Testing whether difference between interacted coefficients is not larger than threshold

Nicole Kapelle

Join Date: Apr 2016

Posts: 31
#1

Testing whether difference between interacted coefficients is not larger than threshold

02 Apr 2019, 09:55

Dear all,

this is probably quite a simple issue for people that are familiar with the test command

I am running a fixed effects regression to examine the association between changes in wealth (ihs transformed) over the marital dissolution process. The marital dissolution process is reflected by four dummy variables (sepneg, sepy, divy1 and divy2) with the reference 'at least 3 years prior to actual separation'. As I expect this to differ between men and women, I interact the marital dissolution dummies with a gender dummy (female 1/0). I run this in Stata 15.

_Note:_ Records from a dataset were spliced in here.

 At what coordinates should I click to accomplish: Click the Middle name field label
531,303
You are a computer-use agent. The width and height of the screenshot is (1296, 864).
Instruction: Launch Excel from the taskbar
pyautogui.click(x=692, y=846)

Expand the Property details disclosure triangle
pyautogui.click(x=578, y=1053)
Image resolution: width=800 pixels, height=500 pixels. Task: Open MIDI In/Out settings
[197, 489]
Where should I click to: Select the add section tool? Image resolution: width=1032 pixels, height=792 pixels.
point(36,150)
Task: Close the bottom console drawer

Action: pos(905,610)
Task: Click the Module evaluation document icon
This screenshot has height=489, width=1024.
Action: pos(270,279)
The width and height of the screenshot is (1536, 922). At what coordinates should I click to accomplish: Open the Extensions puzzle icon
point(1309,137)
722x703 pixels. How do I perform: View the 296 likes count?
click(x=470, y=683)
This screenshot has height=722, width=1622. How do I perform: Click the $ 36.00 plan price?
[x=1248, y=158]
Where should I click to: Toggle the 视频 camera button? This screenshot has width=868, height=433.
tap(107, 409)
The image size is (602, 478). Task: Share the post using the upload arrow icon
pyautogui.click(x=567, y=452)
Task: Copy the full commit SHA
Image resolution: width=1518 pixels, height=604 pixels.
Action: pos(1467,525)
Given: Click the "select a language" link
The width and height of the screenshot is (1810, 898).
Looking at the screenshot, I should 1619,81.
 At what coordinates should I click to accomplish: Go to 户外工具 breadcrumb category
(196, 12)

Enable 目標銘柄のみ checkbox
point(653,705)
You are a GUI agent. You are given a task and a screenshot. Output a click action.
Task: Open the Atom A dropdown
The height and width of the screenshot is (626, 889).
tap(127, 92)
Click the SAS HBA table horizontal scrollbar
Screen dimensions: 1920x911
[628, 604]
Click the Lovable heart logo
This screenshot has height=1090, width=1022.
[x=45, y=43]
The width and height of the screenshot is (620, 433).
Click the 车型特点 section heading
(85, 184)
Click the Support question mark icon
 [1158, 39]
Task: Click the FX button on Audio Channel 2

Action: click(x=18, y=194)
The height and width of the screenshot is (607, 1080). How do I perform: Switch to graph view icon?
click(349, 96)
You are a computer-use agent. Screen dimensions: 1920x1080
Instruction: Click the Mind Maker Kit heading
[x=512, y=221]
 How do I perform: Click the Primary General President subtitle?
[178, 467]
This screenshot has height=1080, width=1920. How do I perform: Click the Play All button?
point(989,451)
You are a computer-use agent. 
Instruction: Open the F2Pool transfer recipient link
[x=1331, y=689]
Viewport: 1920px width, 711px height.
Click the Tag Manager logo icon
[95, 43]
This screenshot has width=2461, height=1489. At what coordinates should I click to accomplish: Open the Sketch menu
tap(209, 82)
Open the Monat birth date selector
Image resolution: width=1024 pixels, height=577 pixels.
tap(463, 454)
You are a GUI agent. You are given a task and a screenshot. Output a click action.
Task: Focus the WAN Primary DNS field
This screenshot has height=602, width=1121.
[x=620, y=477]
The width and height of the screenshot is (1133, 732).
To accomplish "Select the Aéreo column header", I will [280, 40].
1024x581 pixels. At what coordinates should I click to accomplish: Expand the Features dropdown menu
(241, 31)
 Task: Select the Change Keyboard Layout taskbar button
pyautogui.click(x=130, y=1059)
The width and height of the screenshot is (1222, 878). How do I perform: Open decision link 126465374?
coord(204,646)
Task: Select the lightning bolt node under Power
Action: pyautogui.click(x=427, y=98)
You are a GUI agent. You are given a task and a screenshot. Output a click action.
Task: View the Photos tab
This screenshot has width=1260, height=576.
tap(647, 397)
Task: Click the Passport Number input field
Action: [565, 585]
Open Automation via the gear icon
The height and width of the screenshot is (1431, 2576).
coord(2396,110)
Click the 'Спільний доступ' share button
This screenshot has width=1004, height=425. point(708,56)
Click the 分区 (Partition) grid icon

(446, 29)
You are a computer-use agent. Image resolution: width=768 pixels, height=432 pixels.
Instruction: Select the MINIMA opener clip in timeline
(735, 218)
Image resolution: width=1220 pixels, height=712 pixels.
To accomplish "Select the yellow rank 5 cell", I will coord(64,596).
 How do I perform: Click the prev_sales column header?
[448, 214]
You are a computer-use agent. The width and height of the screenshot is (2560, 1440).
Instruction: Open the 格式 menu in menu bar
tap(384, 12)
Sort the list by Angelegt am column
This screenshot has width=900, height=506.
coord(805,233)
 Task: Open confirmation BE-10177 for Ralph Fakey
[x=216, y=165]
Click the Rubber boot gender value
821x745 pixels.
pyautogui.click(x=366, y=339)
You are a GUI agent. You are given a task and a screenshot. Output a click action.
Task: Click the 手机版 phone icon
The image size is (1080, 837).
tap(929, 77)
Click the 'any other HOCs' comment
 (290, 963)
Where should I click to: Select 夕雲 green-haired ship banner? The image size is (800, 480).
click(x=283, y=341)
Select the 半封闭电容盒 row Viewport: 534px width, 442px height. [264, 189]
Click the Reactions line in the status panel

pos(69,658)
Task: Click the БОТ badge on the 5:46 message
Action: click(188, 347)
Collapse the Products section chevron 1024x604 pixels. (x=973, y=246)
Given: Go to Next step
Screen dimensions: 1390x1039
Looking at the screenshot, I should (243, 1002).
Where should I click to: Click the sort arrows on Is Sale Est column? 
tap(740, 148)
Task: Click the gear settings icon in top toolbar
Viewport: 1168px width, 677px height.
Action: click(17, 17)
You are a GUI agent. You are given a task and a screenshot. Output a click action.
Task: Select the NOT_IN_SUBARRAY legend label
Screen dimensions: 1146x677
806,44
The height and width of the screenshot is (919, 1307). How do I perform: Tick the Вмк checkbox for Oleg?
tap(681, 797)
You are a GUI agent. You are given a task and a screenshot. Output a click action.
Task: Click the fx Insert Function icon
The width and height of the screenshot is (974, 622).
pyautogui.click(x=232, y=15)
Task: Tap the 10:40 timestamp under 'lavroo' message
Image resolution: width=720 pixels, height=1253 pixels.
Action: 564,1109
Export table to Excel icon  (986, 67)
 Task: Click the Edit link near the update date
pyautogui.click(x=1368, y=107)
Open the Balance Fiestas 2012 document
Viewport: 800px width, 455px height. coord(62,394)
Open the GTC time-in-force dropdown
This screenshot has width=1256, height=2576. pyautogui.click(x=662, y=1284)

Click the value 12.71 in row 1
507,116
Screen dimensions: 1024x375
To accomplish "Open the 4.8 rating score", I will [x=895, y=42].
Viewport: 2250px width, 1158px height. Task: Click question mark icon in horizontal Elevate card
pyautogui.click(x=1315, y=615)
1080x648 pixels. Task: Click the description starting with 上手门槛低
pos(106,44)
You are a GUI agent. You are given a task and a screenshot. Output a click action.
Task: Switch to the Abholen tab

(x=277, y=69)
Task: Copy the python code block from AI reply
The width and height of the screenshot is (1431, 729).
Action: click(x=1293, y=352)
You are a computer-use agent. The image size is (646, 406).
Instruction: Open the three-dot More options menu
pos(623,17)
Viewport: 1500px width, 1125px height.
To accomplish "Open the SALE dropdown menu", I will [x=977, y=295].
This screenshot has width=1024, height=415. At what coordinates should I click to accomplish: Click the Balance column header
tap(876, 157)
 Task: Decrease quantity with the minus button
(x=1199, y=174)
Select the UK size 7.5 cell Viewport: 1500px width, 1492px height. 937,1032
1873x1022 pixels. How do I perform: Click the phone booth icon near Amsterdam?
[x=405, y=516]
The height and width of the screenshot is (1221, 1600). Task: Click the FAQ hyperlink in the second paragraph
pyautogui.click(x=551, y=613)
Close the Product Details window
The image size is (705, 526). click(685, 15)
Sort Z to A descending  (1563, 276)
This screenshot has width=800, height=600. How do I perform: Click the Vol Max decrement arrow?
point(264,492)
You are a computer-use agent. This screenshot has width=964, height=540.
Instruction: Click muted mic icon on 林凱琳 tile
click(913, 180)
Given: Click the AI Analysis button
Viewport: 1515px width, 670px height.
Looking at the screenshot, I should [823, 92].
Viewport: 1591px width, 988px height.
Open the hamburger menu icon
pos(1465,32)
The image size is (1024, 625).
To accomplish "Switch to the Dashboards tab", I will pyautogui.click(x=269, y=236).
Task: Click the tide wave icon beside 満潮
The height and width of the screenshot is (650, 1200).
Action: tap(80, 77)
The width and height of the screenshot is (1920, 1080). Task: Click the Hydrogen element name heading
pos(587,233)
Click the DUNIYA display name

My code for the fixed effects regression looks as followed:

Code:

xtreg wealth_ihsa i.sepneg#i.female i.sepy#i.female i.divy1#i.female i.divy2#i.female $covfe, fe vce(cluster id)

I understand that I can test whether men and women during separation differ significantly in their wealth with the following command:

Code:

test 1.sepy#0.female=1.sepy#1.female

What I would like to test though is whether the difference between men and women during separation (1.sepy#0.female vs 1.sepy#1.female) is not larger than 0.096. This is equivalent to a 10% difference. After an advice from a colleague, I have tried the following:

Code:

test _b[1.sep#0.female:1.sep#1.female]-0.096=0

However, I only get the error message 'equation 1.sep#0.female not found'. So obviously, this is not the right way. Can anyone advice on how to properly test this? Is the command 'test' even the appropriate command to use?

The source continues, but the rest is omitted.